Dünyadaki en üst düzey diplomaya sahip bir insanla karşılaşırsın, görürsün ki o namaz kılmıyor, alkol alıyor veya kadınlar konusunda dikkatli davranmıyor. İşte o zaman bu kişi cahildir. En yüksek seviyedeki diplomaya sahip olsa bile… Çünkü Rasulullah (s.a.v.) şöyle buyurmuştur:

(( العاقل من أطاع الله وان كان دميم المنظر ، حقير الخطر ، دني المنزلة ، رث الهيئة ))

[ أبو داود عن أبي هريرة ]

 “Görüntüsü kötü de olsa, hakir ve tehlikeli de görünse, düşük bir makamı, perişan bir hali de olsa akıllı insan Allah’a itaat eden kuldur.” 

[ Ebu Davud Ebu Hureyre’den nakletmiştir ]

Yani yüksek makamda bir memura gidersin, onun altında çalışanları vardır. Mesela o çalışanı dış görüntüsü perişan bir haldedir, ama kirli değil sadece kıyafeti ucuz şeylerdir, insanların kınadığı bir görünümü vardır, makamı düşüktür, perişan bir haldedir.
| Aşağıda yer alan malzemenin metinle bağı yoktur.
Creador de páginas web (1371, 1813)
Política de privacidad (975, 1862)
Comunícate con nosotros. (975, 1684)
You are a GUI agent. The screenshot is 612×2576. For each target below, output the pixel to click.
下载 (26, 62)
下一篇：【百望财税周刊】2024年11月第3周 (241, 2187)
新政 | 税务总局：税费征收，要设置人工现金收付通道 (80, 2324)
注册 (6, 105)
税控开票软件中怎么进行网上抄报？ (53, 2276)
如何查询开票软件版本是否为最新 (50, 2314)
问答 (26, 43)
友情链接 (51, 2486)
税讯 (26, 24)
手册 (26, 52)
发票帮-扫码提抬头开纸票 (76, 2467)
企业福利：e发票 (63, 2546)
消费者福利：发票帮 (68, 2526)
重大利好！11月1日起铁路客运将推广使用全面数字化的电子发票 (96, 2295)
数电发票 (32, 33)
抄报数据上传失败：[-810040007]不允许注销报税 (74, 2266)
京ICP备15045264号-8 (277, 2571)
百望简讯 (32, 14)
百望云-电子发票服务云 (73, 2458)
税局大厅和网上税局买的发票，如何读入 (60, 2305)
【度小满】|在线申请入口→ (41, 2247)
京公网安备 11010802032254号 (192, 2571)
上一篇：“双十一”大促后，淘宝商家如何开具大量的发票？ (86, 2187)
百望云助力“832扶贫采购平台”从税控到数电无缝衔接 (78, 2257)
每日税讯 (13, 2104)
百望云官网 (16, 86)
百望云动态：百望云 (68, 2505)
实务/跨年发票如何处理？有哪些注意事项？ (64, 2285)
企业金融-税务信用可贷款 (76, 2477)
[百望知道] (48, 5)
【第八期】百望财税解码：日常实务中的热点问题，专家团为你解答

Fakat o Allah ve Resulüne itaat ediyordur. O zaman bu kişi Allah katında akıllıdır. Çok kıdemli bir memurun kapısında bir örtü gibi durur, o memurun odası lükstür, doktorası vardır, felsefecidir, ukaladır, belgeleri vardır ama namaz kılmaz, Allah ve Resulüne isyan eder, itaat etmez. İşte o memur akıllı değildir. Zira Efendimiz (S.a.v.) şöyle buyurmuştur:

(( العاقل من أطاع الله وان كان دميم المنظر ، حقير الخطر ، دني المنزلة ، رث الهيئة ، وان الجاهل من عصى الله وان كان جميل المنظر ، عظيم الخطر ، شريف المنزلة ، حسن الهيئة ، فصيحاً ، نطوقاً ))

 “Görüntüsü kötü de olsa, hakir ve tehlikeli de görünse, düşük bir makamı, perişan bir hali de olsa akıllı insan Allah’a itaat eden kuldur. Allah’a isyan eden kul ise ne kadar güzel de görünse, yüksek bir makamı da olsa, güzel kılıklı ve güzel ve hoş diksiyonlu da olsa cahildir.” 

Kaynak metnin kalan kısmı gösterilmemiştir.